Taufik menjelaskan proses pengumpulan data mulai dari variabel-variabel penting seperti jumlah anggota keluarga, status gizi, hingga akses sanitasi dan pendidikan. Ia juga menekankan pentingnya menjaga validitas data melalui sistem pengawasan berlapis.
“Benchmark pelaksanaan SPKT adalah keseragaman, konsistensi, dan keberlanjutan data. Tanpa itu, data hanya akan menjadi arsip yang tidak berguna dalam pengambilan kebijakan,” tegasnya.
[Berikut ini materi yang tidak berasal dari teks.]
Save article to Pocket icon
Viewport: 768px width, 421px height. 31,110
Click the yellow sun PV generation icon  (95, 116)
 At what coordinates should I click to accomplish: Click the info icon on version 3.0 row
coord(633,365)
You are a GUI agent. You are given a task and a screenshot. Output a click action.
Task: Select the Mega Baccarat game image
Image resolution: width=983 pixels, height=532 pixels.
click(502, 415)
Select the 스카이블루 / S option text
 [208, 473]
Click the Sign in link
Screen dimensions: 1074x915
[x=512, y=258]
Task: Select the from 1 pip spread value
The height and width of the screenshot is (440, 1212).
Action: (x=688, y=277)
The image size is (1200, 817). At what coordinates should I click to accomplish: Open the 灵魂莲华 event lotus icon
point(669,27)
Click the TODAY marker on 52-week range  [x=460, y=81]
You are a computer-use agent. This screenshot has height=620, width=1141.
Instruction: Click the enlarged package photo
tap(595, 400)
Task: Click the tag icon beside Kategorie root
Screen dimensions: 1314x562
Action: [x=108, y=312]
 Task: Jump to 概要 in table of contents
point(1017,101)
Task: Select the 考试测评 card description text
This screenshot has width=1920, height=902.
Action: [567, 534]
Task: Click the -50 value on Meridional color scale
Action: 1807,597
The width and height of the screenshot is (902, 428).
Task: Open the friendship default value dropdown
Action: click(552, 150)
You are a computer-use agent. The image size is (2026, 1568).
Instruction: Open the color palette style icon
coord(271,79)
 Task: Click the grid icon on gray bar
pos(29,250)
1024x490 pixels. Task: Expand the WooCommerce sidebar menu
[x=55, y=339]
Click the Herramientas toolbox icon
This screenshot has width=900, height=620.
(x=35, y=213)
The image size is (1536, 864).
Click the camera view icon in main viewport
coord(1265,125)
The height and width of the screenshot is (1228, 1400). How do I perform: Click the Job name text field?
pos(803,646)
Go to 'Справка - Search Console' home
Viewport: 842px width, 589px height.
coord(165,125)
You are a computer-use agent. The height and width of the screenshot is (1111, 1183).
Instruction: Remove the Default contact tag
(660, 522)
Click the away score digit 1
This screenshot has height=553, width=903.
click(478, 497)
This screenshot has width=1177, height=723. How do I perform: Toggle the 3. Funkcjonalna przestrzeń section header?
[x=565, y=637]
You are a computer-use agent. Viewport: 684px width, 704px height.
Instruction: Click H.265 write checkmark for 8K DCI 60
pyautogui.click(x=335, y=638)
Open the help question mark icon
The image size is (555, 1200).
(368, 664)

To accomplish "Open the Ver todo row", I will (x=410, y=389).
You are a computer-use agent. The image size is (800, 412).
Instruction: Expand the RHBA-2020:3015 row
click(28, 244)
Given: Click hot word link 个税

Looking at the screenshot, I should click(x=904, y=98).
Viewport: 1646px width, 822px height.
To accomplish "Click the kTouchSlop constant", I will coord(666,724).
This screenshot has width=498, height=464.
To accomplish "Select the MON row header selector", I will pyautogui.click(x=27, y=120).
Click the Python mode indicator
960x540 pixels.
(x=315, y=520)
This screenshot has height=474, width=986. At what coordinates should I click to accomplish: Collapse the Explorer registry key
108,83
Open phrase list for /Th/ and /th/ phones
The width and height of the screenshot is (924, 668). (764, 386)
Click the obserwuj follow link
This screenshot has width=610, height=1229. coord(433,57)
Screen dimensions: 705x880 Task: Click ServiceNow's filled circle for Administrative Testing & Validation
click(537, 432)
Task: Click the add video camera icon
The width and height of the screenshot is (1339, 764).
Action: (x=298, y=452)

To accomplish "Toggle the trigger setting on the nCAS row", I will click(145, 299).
Ia juga mengajak ketua dasawisma untuk aktif melakukan verifikasi lapangan, menyusun laporan secara berkala, dan memanfaatkan teknologi untuk mendukung pencatatan data yang efisien.
Sesi berikutnya diisi oleh narasumber ketiga, Mirzam, yang menjelaskan tentang perencanaan timeline dan struktur pelaksanaan SPKT di Kota Makassar. Ia menegaskan pentingnya sinergi lintas sektor untuk memastikan keberhasilan program ini.
“Penerapan SPKT membutuhkan koordinasi antara pengurus TP PKK, dinas teknis, serta pemerintah kecamatan dan kelurahan. Kita perlu peta jalan yang jelas dari pelatihan hingga integrasi data ke sistem kota,” katanya.